Advantages and disadvantages of greenhouse cultivation of peppers

In most regions of the country, the crop is grown in shelters. Yield indicators directly depend on the presence of heat, good lighting, regular watering and feeding. In open ground conditions in areas of risky farming, it is impossible to provide plants with comfortable conditions. Greenhouses and hotbeds, tunnels and arcs with film or fabric cover help out. Peppers with a long yield period, bearing fruit until autumn, grow especially well in such conditions.

"Pros" of growing in greenhouses:

  • high collection rates
  • early return of the harvest, which is especially important for areas with a short summer period
  • plants are protected from weather disasters
  • the possibility of growing crops even in regions with a harsh climate.

But in order to get an excellent harvest and surprise relatives and neighbors, it is required to observe the basic techniques of agricultural technology, to provide the culture in shelters with optimal conditions for growth and fruiting. The main "minus" of greenhouse cultivation is the labor intensity of work, the need to control the level of humidity, temperature indicators. But all the troubles pay off with high yields, the main thing is to choose the right varieties for cultivation in shelters.


Preparing pepper seedlings for planting in the ground

It is difficult to grow strong seedlings of peppers at home without hardening. Before transferring the plants to the dacha, they need to be prepared, otherwise the seedlings will be sick for a long time, they will not take root well and give a weak harvest.

Peppers are hardened several weeks before planting. Plants are gradually accustomed to fresh air, leaving them on the windowsill during airing, first for 5, and then for 10 minutes.
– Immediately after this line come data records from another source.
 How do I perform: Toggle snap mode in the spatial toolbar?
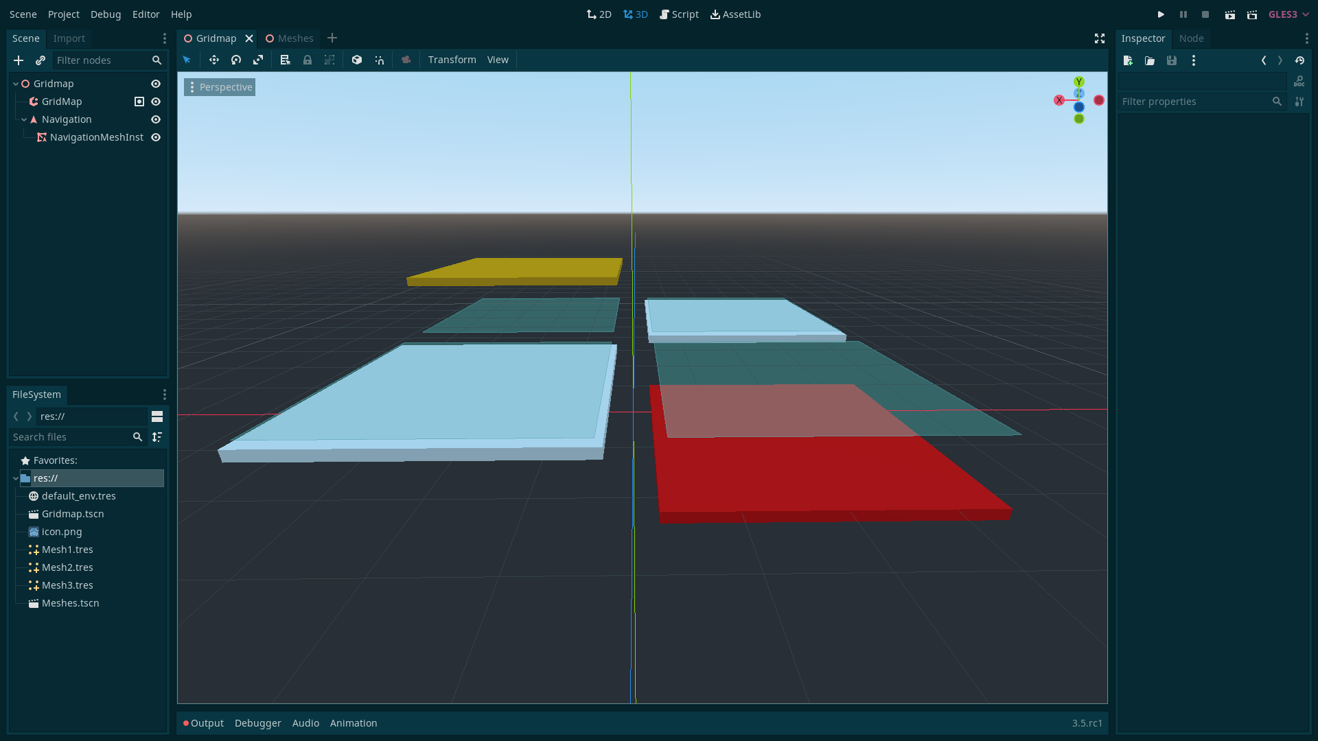click(x=380, y=60)
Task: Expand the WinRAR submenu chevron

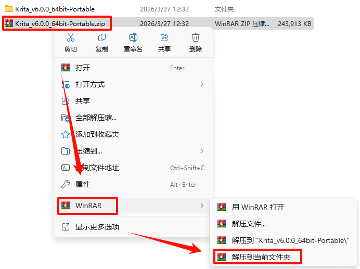Action: 202,206
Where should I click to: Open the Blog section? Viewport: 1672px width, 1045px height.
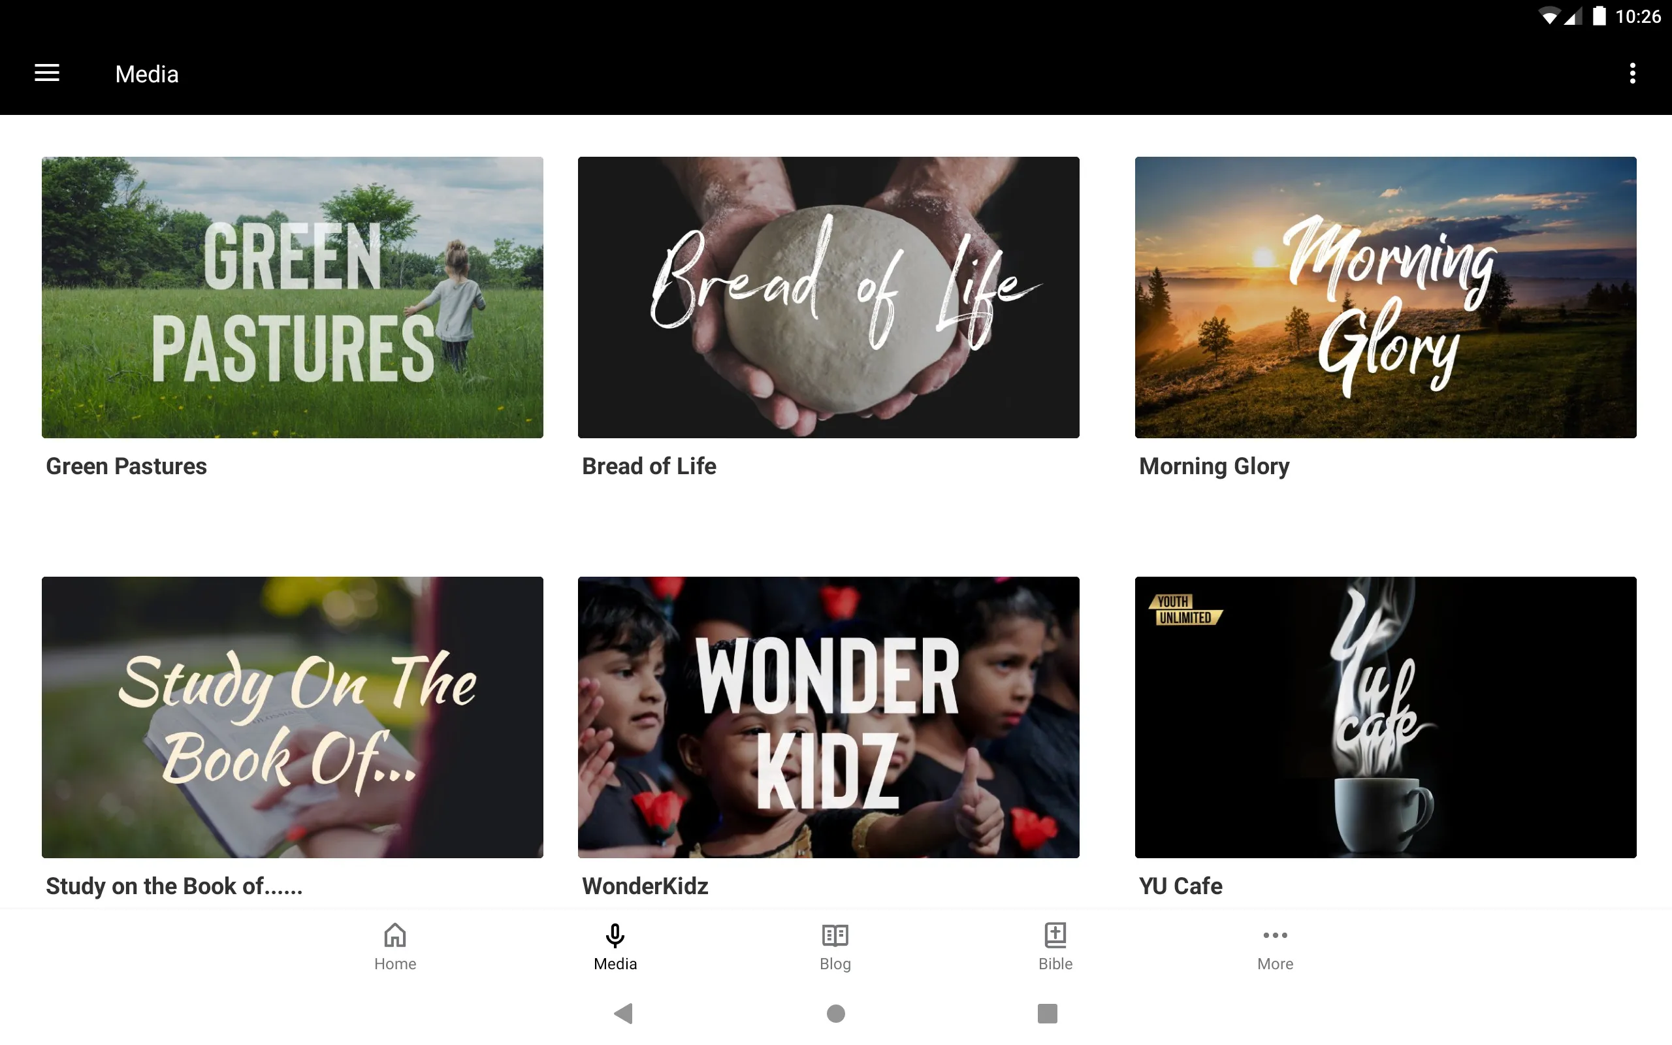(835, 946)
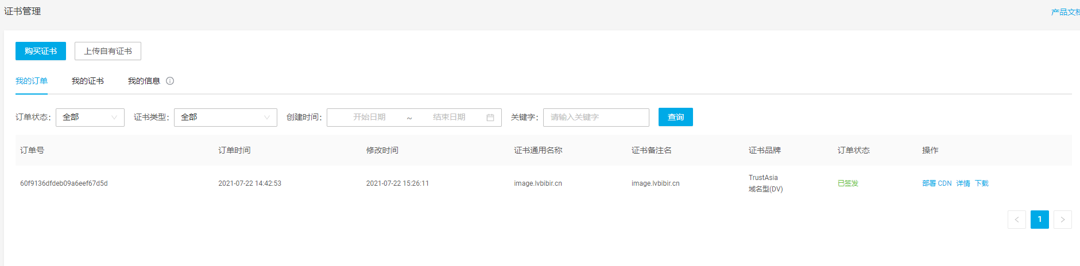This screenshot has height=266, width=1080.
Task: Switch to the 我的证书 tab
Action: coord(87,81)
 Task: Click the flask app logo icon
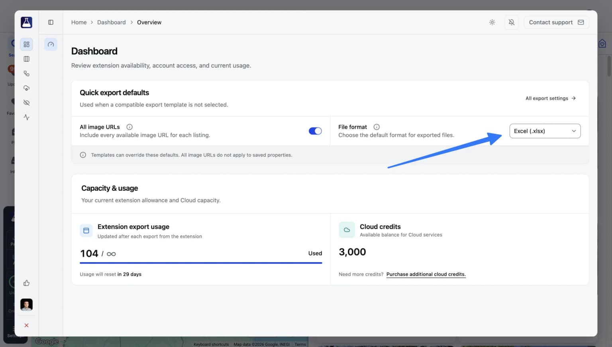click(x=26, y=22)
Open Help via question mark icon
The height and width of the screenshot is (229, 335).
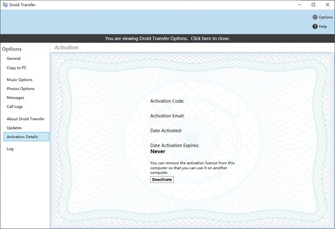coord(315,26)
After that, you can briefly take out the pots of seedlings to the balcony. Keep an eye on the weather, as cold air and bright sunlight are harmful to immature plants. Be sure to bring the seedlings into the room at night.

After a few days, the pots can be left outdoors until evening. If signs of wilting are not noticeable, there are no sunburns, then the seedlings are ready to move to a new place.


Watch the video: A Complete 20 Minute Guide to Starting Tomatoes u0026 Peppers Indoors: See Description for Details!